Here's the setup for the scene: Cleo, my protagonist, is on her way to the train station in Winston-Salem, NC, with her mother, brother, & grandfather, as well as the kind schoolteacher that she & her mother befriended at the previous station in Hamlet. (And just a reminder, the year is 1941)
Cleo looked up from her book, wondering why Mrs. Grissett was frowning so. Mama also noticed.
"Is there anything wrong, Mrs. Grissett?" Mama asked.
"Why, no dear, not especially. I was just thinking about your Cleo's big dreams is all." She tried to face Cleo but could only turn halfway as they jammed so tightly in the old Roadster. "It's a beautiful thing to realize such big dreams as yours, Cleo, but don't forget to look back every now and then. There are others dreaming right behind you."
"Yes, ma'am," Cleo said, heat rising to her cheeks.
Turning back to Mama, Mrs. Grissett continued, "You know, the young ones today don't realize that good, qualified Negro teachers are still needed down here, as well as up North.

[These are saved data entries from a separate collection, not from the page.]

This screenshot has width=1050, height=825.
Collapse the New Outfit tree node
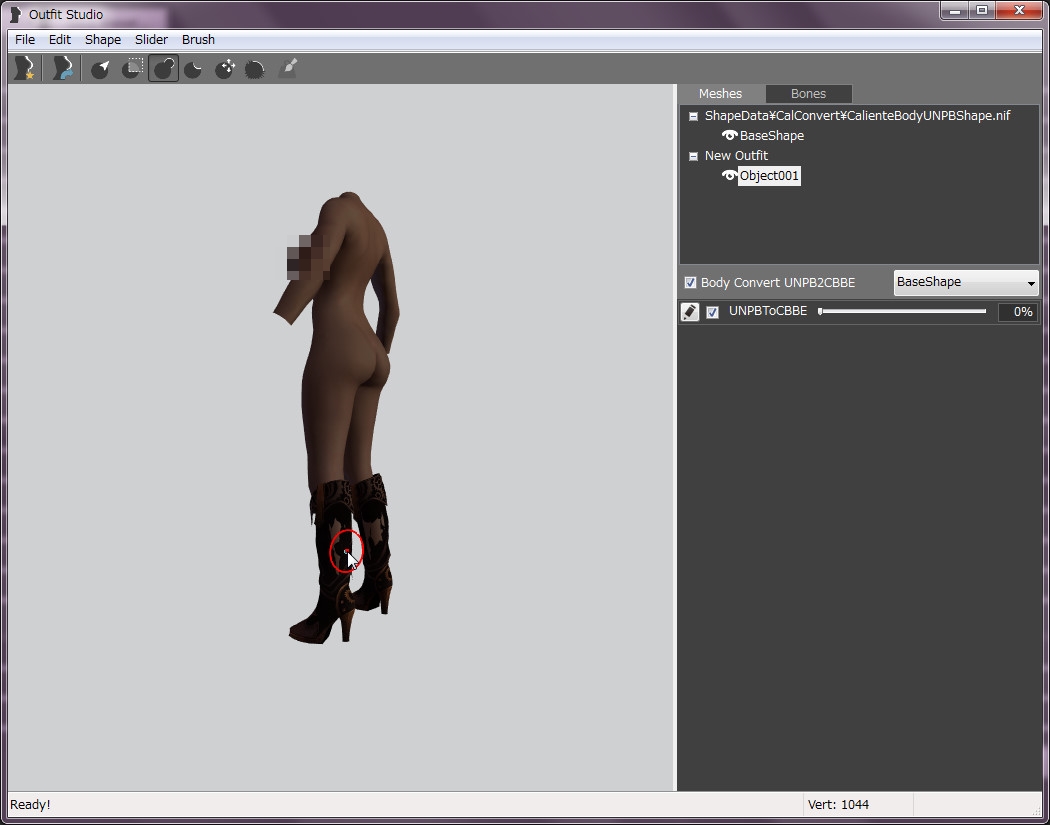click(693, 156)
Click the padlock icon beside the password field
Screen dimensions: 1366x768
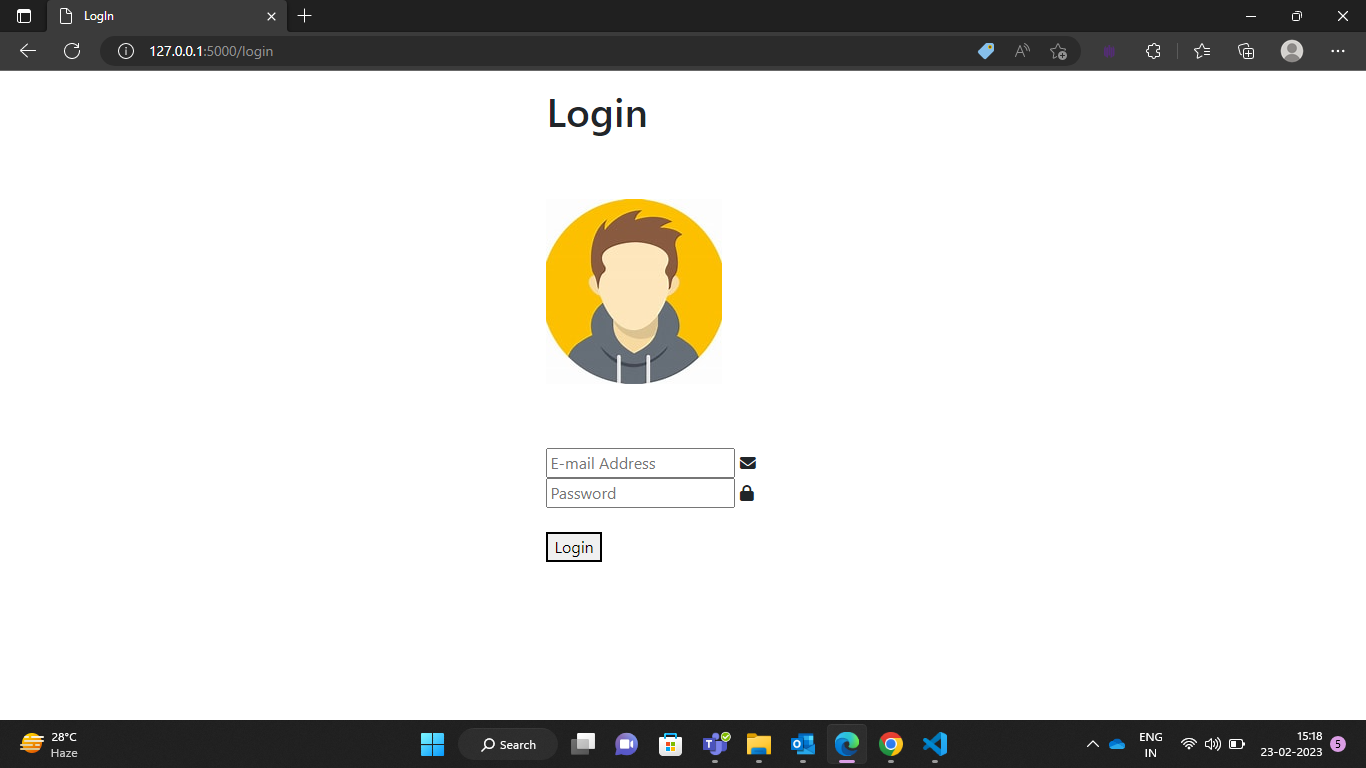747,492
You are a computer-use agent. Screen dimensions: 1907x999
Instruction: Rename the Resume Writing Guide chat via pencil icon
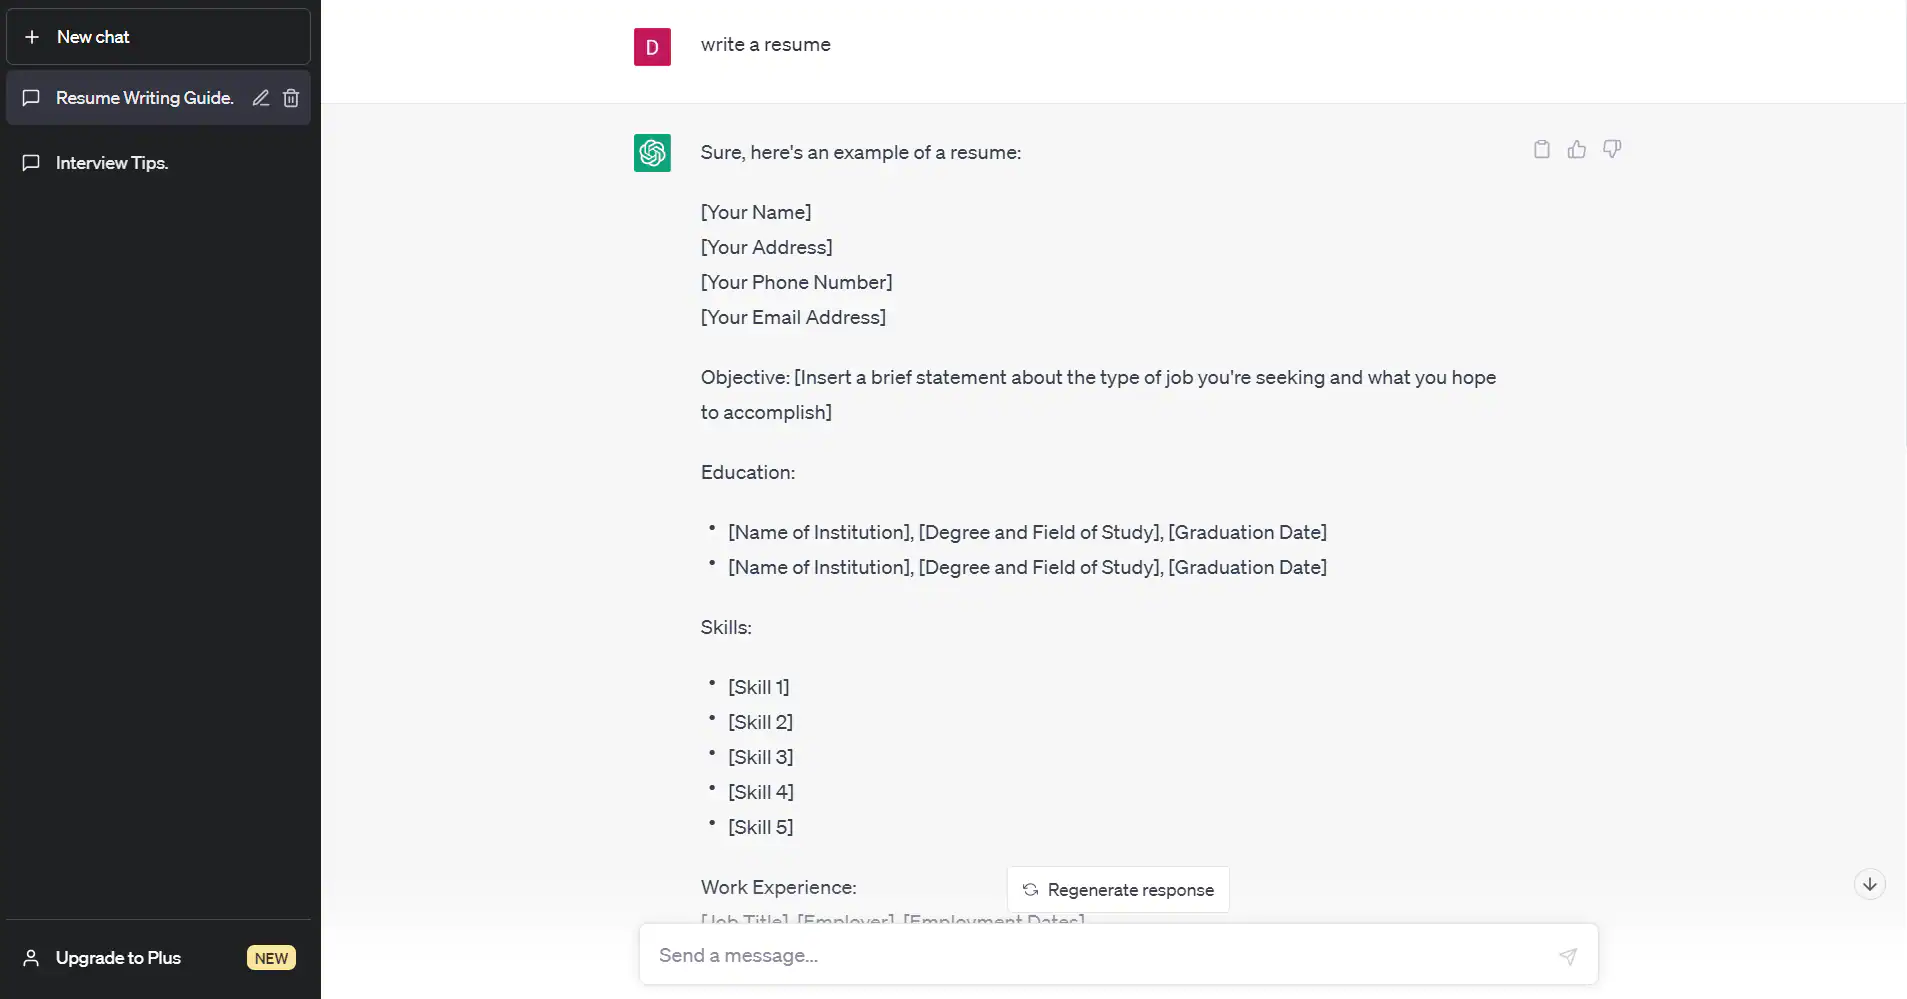(261, 98)
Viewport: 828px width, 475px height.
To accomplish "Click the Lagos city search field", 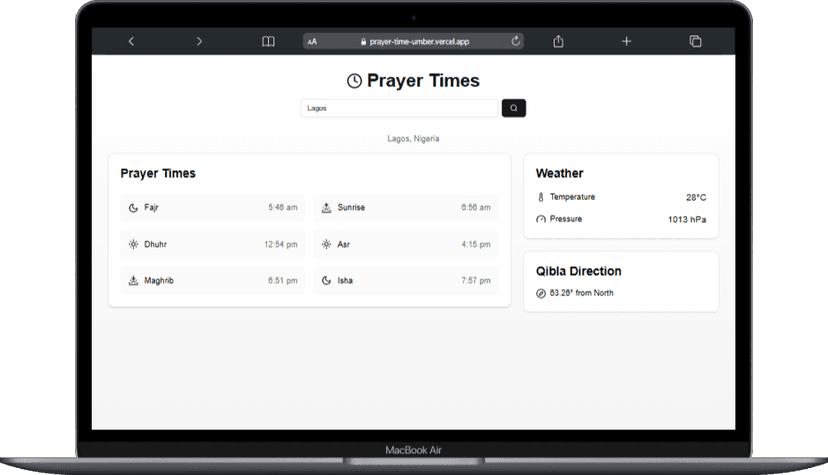I will tap(399, 108).
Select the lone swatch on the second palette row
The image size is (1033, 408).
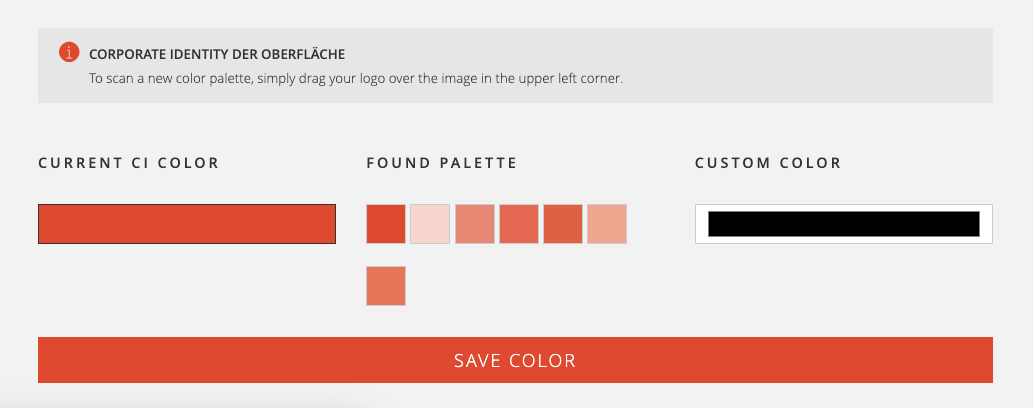click(386, 286)
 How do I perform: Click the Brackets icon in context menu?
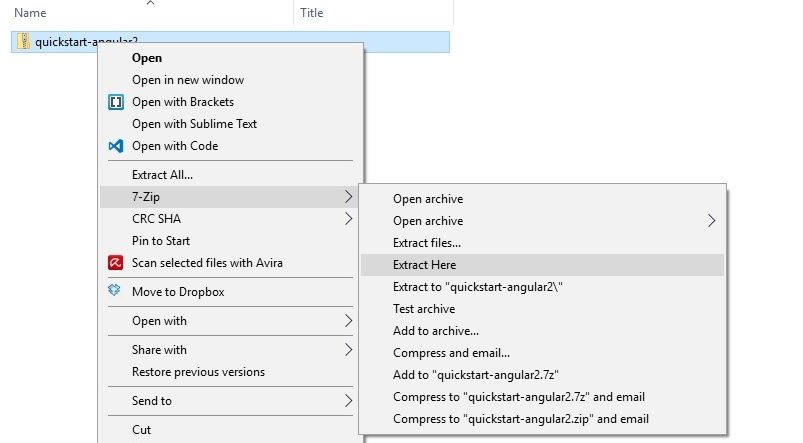(115, 102)
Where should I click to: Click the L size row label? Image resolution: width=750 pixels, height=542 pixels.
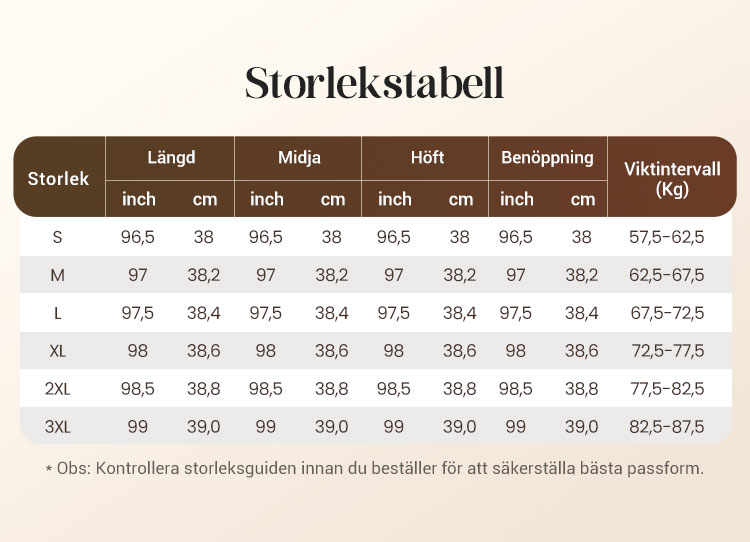click(x=58, y=313)
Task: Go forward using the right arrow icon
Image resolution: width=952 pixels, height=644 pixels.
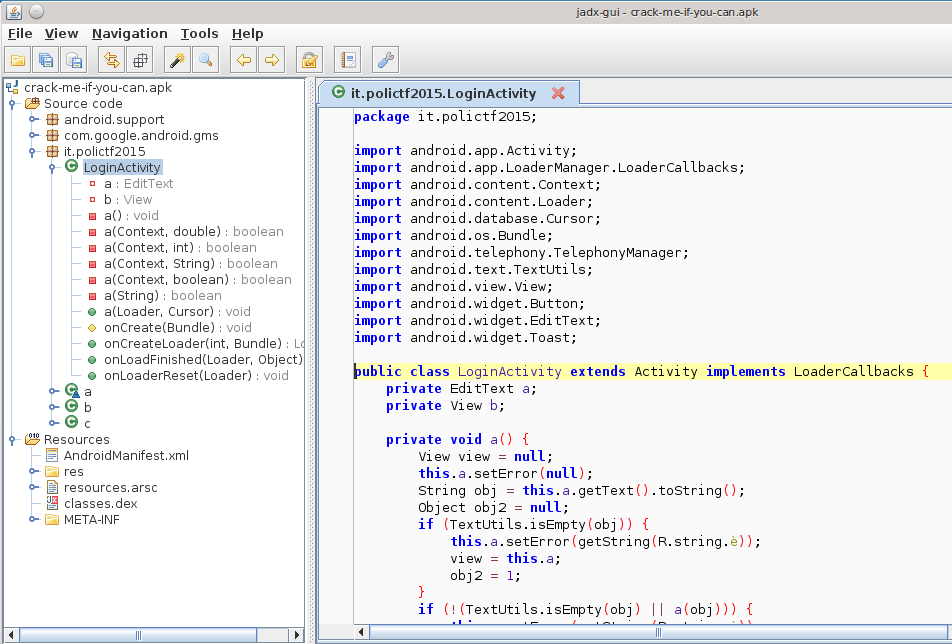Action: pyautogui.click(x=271, y=60)
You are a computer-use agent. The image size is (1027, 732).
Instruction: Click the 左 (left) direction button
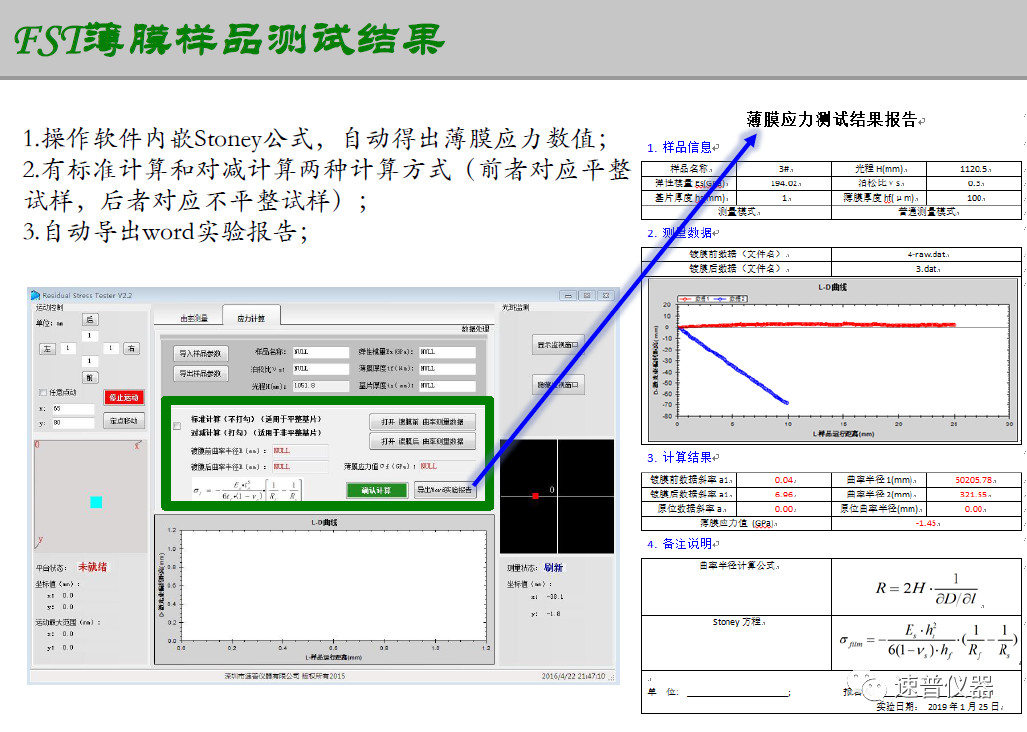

Cleo dropped her chin and closed her book. She blinked back the tears that threatened to drop any second. Maybe she did read too much like Otis said. She really hadn't meant to sound so self-centered. And it wasn't that she had anything against working in the South--okay, she was against working in the fields--but it was just . . . just . . . that she knew, no felt, something bigger was in store for her in New York.
"Cleo! Cleo!"
Mama was shaking her shoulder so hard she thought her collarbone would come unhinged. How long had she been lost in thought? "Yes, Mama?"
"Didn't you hear me calling you, girl? What's wrong with you?"
"I'm fine, Mama. I was just thinking is all."
"Well, child, that's the saddest look of "fine" I've ever seen." Mama shook her head. "Cleo, this here's a mean, hard world. And I don't mean just here in the South. The North has its problems, too."
Well, that's it for today. Thanks so much for reading!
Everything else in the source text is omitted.